Böyle bir şey gerçekten mümkün olabilir mi diye düşündü Mila. Cenk bunu yapmış olabilir miydi?
Eğer yaptıysa eline ne geçmişti Cenk'in?
Mila beyninde bu soru işaretleriyle boğuşurken tekrar Pamir'in sesi duyuldu. Sert ve düzdü bu ses. Dediği şey ise çok ağır ve acı vericiydi.

   "Vurun!"

   Bu muydu yani insan hayatı bu kadar basit miydi?
Ve silah sesi.

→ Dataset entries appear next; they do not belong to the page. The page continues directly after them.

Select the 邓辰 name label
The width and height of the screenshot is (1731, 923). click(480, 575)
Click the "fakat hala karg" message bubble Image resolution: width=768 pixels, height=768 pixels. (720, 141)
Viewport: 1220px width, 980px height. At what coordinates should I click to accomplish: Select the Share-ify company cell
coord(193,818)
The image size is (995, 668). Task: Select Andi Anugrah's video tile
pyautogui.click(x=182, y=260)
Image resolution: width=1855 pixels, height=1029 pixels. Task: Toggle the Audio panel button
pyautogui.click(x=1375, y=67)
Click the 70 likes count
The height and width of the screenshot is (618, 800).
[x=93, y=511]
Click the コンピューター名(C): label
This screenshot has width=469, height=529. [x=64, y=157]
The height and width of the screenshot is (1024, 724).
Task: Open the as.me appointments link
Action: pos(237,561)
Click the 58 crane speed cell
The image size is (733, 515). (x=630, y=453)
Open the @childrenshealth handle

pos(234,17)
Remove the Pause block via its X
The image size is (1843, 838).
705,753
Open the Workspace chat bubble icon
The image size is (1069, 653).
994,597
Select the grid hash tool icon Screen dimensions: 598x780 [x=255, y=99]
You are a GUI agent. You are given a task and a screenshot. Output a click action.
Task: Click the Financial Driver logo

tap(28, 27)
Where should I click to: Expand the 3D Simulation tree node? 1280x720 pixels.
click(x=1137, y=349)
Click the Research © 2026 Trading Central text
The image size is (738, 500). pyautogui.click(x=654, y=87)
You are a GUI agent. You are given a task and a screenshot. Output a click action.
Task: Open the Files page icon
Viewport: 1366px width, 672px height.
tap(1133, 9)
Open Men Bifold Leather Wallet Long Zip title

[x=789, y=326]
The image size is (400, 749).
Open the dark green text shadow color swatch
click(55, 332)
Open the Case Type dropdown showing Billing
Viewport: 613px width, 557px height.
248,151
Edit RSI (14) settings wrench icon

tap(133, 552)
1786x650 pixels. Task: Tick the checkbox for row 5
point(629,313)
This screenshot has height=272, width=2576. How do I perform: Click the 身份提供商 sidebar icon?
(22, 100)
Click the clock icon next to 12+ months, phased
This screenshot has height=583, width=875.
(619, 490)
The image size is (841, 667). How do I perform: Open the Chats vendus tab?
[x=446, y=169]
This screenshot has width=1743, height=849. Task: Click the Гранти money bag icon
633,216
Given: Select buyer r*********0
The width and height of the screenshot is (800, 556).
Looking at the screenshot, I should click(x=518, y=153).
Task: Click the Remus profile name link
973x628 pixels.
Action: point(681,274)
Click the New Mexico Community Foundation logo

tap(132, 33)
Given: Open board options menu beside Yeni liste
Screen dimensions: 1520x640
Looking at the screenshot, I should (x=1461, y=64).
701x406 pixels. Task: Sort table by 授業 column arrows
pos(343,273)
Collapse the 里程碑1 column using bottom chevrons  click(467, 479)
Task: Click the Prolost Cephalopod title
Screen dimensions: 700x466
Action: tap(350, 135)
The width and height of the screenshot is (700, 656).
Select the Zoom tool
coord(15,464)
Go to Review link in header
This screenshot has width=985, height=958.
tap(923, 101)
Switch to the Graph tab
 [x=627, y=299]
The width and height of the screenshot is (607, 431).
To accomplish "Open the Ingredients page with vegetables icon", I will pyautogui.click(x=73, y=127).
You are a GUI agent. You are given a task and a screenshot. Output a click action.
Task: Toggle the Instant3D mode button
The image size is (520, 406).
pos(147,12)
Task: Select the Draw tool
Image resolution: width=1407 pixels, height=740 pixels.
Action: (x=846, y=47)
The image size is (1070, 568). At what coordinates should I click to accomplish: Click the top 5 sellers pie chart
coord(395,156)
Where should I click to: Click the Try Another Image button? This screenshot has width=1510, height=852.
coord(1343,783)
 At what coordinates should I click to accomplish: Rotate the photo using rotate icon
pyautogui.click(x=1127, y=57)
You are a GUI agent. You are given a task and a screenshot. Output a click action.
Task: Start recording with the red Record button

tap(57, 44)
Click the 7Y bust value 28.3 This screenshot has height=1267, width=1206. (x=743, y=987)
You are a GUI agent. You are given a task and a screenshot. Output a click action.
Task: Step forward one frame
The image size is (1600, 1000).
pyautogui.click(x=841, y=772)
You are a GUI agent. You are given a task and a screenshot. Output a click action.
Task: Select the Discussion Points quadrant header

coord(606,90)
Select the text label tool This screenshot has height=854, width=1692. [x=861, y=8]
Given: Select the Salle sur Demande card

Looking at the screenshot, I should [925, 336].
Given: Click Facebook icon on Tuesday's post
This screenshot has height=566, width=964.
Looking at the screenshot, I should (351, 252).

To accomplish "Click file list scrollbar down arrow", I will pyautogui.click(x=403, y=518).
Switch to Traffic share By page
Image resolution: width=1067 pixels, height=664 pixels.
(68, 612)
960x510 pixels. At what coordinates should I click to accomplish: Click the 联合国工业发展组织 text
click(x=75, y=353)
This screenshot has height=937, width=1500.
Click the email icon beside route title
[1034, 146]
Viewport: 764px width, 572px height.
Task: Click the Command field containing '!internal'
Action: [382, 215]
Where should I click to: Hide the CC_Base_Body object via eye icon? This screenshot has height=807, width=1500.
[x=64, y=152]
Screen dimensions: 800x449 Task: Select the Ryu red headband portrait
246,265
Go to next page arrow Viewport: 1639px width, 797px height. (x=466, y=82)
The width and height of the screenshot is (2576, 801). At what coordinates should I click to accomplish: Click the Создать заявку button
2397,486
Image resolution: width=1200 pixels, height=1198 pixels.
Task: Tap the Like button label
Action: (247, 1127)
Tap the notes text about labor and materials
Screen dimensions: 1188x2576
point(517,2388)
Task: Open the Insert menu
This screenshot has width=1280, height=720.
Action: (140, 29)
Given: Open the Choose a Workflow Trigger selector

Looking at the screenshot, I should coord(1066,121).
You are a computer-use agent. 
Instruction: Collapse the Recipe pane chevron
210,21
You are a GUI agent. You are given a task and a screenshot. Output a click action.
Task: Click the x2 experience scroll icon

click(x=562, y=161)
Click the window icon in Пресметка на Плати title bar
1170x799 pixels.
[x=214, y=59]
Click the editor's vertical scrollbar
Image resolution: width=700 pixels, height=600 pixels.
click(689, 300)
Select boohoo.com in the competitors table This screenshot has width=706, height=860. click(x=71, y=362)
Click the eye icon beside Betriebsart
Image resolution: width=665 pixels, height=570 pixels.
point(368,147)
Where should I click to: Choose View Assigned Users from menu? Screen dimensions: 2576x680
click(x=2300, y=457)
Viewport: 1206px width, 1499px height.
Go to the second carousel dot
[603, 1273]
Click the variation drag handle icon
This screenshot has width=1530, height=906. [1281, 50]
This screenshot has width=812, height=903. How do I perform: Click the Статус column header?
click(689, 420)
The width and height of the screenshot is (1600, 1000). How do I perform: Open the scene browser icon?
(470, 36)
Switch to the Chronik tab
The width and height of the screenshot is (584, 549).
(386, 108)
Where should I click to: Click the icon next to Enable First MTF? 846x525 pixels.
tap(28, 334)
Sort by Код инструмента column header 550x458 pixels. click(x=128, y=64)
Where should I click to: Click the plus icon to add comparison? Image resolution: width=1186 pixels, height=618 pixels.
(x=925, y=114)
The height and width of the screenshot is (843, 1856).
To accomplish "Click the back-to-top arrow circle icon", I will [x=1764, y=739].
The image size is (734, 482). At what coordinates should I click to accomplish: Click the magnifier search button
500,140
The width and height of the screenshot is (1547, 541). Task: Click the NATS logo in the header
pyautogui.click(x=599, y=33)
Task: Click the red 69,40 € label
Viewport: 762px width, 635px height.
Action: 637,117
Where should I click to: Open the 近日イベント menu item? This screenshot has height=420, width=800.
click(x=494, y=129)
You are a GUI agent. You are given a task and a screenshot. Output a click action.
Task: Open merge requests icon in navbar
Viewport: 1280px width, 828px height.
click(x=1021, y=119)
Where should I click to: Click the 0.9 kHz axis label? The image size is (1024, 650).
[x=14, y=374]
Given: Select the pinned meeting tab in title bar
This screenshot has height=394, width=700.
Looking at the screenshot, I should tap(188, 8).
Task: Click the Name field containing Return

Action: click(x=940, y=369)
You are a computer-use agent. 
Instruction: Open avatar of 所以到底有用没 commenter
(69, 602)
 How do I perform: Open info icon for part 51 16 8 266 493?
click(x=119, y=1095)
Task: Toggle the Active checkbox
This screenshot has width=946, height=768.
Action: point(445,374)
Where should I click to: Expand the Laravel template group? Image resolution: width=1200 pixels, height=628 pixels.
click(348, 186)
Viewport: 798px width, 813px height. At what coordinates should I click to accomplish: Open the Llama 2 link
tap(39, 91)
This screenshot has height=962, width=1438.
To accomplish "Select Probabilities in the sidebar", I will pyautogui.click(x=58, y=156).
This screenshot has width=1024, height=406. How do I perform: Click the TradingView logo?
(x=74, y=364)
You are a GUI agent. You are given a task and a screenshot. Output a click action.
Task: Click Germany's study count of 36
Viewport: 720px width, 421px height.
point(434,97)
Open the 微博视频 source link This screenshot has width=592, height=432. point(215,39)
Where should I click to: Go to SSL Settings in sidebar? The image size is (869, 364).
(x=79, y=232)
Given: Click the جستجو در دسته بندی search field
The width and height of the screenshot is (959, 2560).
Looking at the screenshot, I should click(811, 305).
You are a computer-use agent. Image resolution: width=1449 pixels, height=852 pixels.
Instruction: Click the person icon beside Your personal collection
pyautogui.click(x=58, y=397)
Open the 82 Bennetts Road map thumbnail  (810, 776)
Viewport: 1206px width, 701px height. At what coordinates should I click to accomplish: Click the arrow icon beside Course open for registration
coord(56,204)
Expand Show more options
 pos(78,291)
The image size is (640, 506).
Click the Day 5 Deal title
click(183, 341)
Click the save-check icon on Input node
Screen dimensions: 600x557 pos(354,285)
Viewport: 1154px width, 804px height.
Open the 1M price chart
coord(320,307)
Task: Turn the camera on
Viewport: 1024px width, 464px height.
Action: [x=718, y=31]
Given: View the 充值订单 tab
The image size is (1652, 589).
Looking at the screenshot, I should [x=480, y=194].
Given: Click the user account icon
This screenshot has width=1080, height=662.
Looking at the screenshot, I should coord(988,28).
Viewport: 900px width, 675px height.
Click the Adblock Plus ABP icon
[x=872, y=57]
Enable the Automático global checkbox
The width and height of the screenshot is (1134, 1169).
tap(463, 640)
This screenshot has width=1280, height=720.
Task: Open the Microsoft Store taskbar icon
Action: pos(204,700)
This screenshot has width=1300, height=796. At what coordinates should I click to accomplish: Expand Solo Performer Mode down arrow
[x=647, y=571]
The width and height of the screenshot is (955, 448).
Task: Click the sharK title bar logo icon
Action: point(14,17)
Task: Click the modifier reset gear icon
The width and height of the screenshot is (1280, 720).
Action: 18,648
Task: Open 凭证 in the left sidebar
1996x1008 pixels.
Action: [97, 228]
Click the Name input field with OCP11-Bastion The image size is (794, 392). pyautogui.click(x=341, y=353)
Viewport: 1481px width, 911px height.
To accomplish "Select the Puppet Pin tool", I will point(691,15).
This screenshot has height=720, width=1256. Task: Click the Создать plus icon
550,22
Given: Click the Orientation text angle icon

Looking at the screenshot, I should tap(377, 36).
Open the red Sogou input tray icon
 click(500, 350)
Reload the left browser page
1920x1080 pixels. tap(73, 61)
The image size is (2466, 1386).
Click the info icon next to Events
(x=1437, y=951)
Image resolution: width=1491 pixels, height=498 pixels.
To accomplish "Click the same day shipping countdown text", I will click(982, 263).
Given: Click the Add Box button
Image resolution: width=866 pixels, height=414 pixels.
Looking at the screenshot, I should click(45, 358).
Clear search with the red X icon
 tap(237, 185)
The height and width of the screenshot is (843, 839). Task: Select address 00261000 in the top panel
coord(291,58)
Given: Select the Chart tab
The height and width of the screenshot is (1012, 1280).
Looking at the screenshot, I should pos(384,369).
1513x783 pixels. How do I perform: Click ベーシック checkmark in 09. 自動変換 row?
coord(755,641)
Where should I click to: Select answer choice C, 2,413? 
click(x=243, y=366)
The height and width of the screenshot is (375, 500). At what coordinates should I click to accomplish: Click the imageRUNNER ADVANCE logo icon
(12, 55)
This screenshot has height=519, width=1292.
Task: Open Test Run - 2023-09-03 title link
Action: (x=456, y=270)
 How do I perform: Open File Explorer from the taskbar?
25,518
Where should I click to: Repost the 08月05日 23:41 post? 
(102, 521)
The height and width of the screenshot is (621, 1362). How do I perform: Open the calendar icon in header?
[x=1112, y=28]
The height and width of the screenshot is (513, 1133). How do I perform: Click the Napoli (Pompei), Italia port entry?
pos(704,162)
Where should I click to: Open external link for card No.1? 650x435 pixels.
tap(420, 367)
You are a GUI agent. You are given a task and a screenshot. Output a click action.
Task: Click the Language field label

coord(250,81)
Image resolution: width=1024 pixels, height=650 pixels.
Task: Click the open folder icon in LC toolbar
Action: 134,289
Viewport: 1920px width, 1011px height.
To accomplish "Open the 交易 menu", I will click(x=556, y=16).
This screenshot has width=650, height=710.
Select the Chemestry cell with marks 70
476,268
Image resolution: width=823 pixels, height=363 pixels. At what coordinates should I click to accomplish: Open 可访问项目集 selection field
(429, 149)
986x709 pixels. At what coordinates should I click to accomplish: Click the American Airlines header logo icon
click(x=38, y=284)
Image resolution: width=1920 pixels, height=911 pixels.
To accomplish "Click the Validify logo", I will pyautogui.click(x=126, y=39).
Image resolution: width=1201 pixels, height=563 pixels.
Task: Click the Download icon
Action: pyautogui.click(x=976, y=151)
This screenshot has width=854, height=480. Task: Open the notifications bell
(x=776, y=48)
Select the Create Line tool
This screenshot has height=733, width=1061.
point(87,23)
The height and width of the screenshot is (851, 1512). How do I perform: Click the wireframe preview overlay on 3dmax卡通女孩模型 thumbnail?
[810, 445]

Oluşan ağır sessizliğin arasında bir adamın kafasına isabet eden bir kurşunun ateşlenme sesi. Ölümün habercisi. Belki yeni bir yaşamın başlangıcı ama bu dünya için bir son olduğu kesin.
 
   "Ne yapacağız abi?" dedi. Yerde yatan Necdet'e bakan uzun boylu adam.

   "Bagaja koyun sonra da bir yere götürüp gömün." dedi Pamir. Arabasına doğru yönelirken.
 
   "Senin arabana mı abi?" dedi aynı adam.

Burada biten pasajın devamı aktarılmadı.